TEXT SECTION
The Krauss is looking good. I have a photocopy of a photo from a George Abdill book that shows a cabless British quarry tank-type loco that worked in British Columbia logging a hundred years ago or so. I've often wondered whether any British-made locomotives that shipped out for Australia or New Zealand wound up on the west coasts of the US or Canada because unfortunate weather or bad luck forced the sailing ships that carried them to terminate their voyages here. So far no pictorial evidence has appeared except for maybe the Abdill photo. 

Steve


----------



## Eric M. (Jan 3, 2008)

Steve, the Anypenny Pump and Steam Traction Company sounds like my sort of place. No doubt Mr. Maschwitz and Mr. Anypenny have met up in the local bar ;-). I know there were a few british locos in Hawaii. I can't say I have heard of any that made it to the continental US but I suppose it is possible. I know there is a tourist line on the east coast that has a German Koppel or something like that that is currently in active service.


Anyways lots of details to add and ground to cover.









Original tender frames I fabricated nine years ago for the first generation of the bash. Henner (or David-- I can't remember) helped out by machining the Reeves axle boxes to accept some small ball bearings.









Henner also machined these Reeves iron wheel castings. I locktited them onto 3 1/2" gauge axles machined from steel drill rod.









The original wood tender frame was widened to be a more appropriate width for a 30" gauge loco. The new side sills are made from poplar. The end beam is VG Fir to match the pilot beam.










The water tank is solvent welded from ABS plastic. It will be clad in steel that has rivet details added.











Last mockup with the tender before disassembling the boiler from the chassis for paint and plumbing.

SOURCE EXCERPT
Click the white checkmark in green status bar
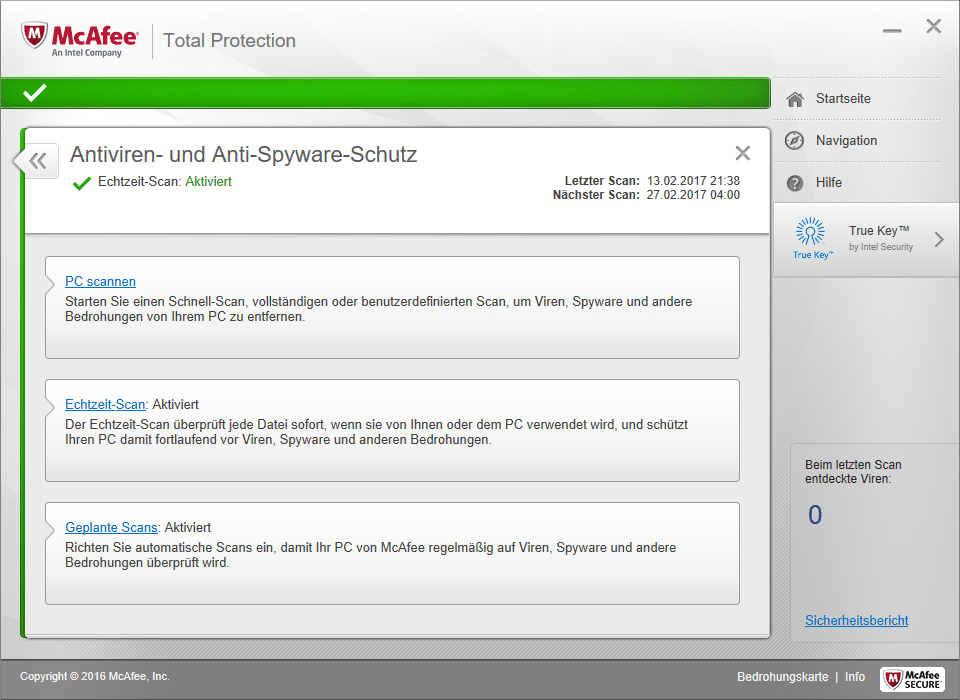tap(35, 93)
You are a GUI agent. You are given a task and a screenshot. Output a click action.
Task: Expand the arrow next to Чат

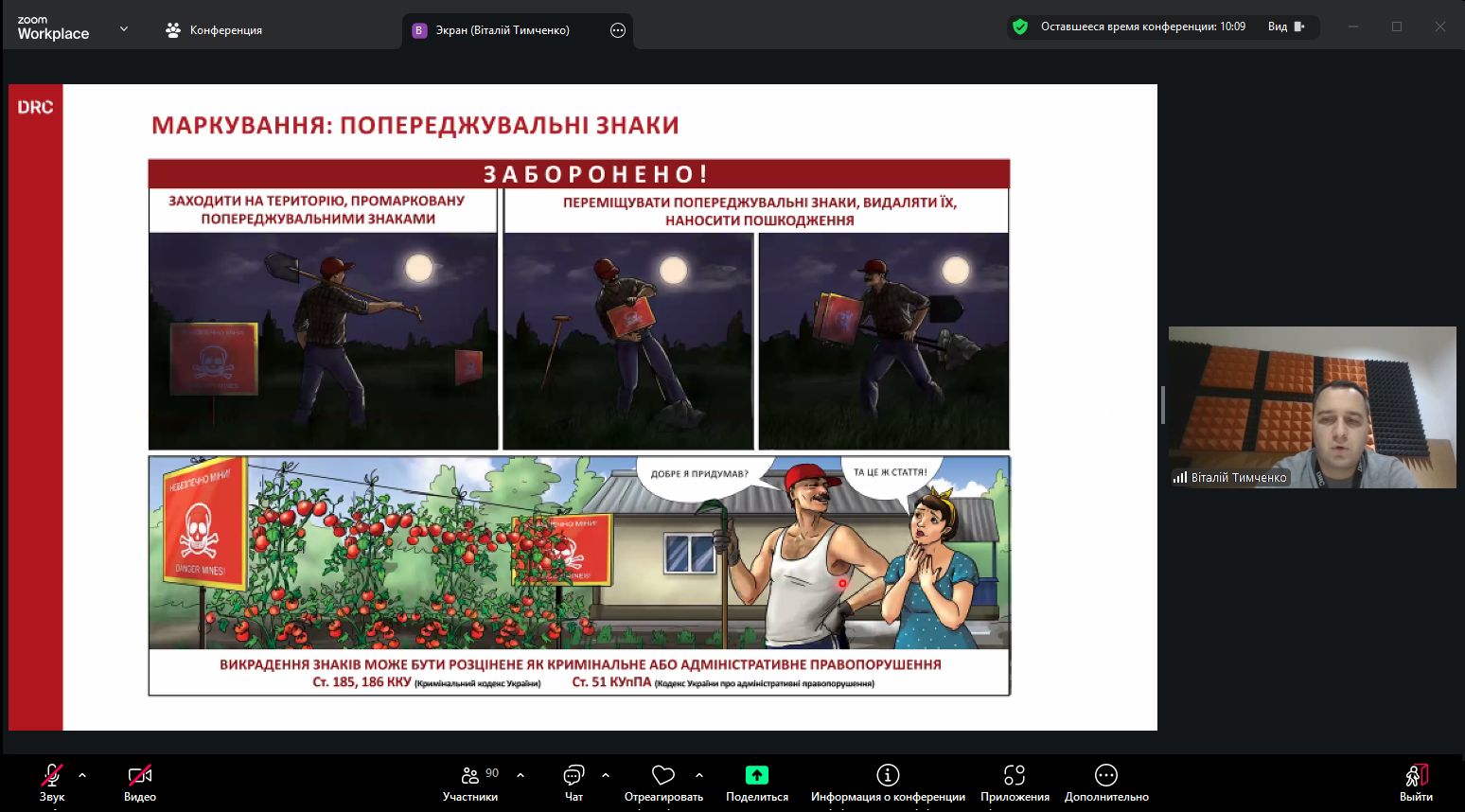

THINGS TO DO
**1)** Repeat the locomotive build thread from "The water tank" up to and including "paint and plumbing.", swapping "steel" for "brass".
**2)** Carry on the locomotive build thread after its final line.

RESPONSES TO THE TASKS
**1)**
The water tank is solvent welded from ABS plastic. It will be clad in brass that has rivet details added.











Last mockup with the tender before disassembling the boiler from the chassis for paint and plumbing.

**2)**
And with a standard 12 oz. soda can so you can get an impression of the size.




Thanks for looking.


 More to follow...


----------



## Eric M. (Jan 3, 2008)

Hi All,


Some time has passed and the holidays are over so I managed to sit back down with the Ameri-Krauss project on Saturday and work a bit on the tender. Before I get to that I have to get this thread up to speed on some of the other previous progress. Below you will see my pictures the boiler painting process. I removed it from the chassis and wet sanded it down. The BBQ black paint that I hurriedly applied ten years ago came off quickly revealing the Thomas blue beneath. If you value your life you will not say that the blue looks good. ;-) As you will see in the last pic, the boiler jacket is now a respectable and stately gloss black.





























As a side note you can also spot the original Bill Harris 1 1/2" scale Shay sitting on a stand in the background of the above picture. 

When the boiler was off I modified the chassis to accommodate some new running boards. Below is a pic of the modified chassis top plate with running board supports and a couple snaps of the freshly painted drivers now in glossy black.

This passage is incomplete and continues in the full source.